Par Olivier Giraud, ASK Conseil
Attirer de nouveaux collaborateurs, compétents et motivés, tout en fidélisant ceux qui sont en place. Toutes les directions des systèmes d'information vous le diront : elles sont confrontées à cette problématique très prégnante en France, voire en Europe, du fait de la raréfaction des ressources sur le marché du travail. A la fois pour ne pas perdre en qualité de service et en performance, et éviter la perte de compétences et de connaissances des SI en place.

Pour pallier ces difficultés, la direction informatique, et plus globalement l’entreprise, doit répondre aux attentes des employés et des futurs employés. Elle doit fidéliser les salariés en place et continuer à attirer de nouveaux talents. Le Directeur des systèmes d'information (DSI) se fait alors aider par la DRH pour proposer des conditions attrayantes. Le niveau de la rémunération doit être motivant et proportionnel à la contribution et aux compétences réelles du salarié. Celui-ci aspire à rester compétitif et à pouvoir évoluer selon ses choix, ce qui implique la mise en place d’une gestion des compétences et des carrières et l’évaluation régulière des besoins en formation.

Penser confort et ergonomie matérielle




L’activité informatique se déroule essentiellement au bureau, devant des ordinateurs.

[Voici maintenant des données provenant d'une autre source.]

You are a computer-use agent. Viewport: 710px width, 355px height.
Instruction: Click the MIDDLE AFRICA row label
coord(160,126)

La qualité du confort et de l’ergonomie du poste de travail, qu’il s’agisse du mobilier, de l’éclairage ou de l’acoustique, a une incidence directe sur la valeur et la quantité de travail réalisé. L’activité spécifique de l’informaticien, qui travaille fréquemment en mode projet ou en contact avec des clients en internes souvent très exigeants, l’expose au stress que son encadrement doit savoir maitriser.

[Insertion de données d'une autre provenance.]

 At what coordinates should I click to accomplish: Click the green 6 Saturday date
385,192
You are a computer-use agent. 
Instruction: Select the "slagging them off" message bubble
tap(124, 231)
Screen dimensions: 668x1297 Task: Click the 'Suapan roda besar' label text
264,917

Le maintien et l’amélioration de la qualité du travail des collaborateurs sont proportionnels à leur motivation et à leur degré d’implication et de responsabilisation dans les activités de l’entreprise. Là est le gage du niveau de reconnaissance et de confiance qu’a l’entreprise à leur égard. Le juste degré d’autonomie et de responsabilisation accordé aux collaborateurs en fonction de leurs compétences et de leur expérience contribue à la valorisation de leur travail et donc de leur motivation à le réaliser avec qualité.



PS : Pour être rapidement efficace, penser à trois actions à lancer :





  • Responsabiliser les personnes sur leurs tâches.




  • Faire participer le personnel à l’amélioration des dispositifs de management.




  • Organiser régulièrement des entretiens individuels avec le personnel, écouter et prendre en compte leurs attentes.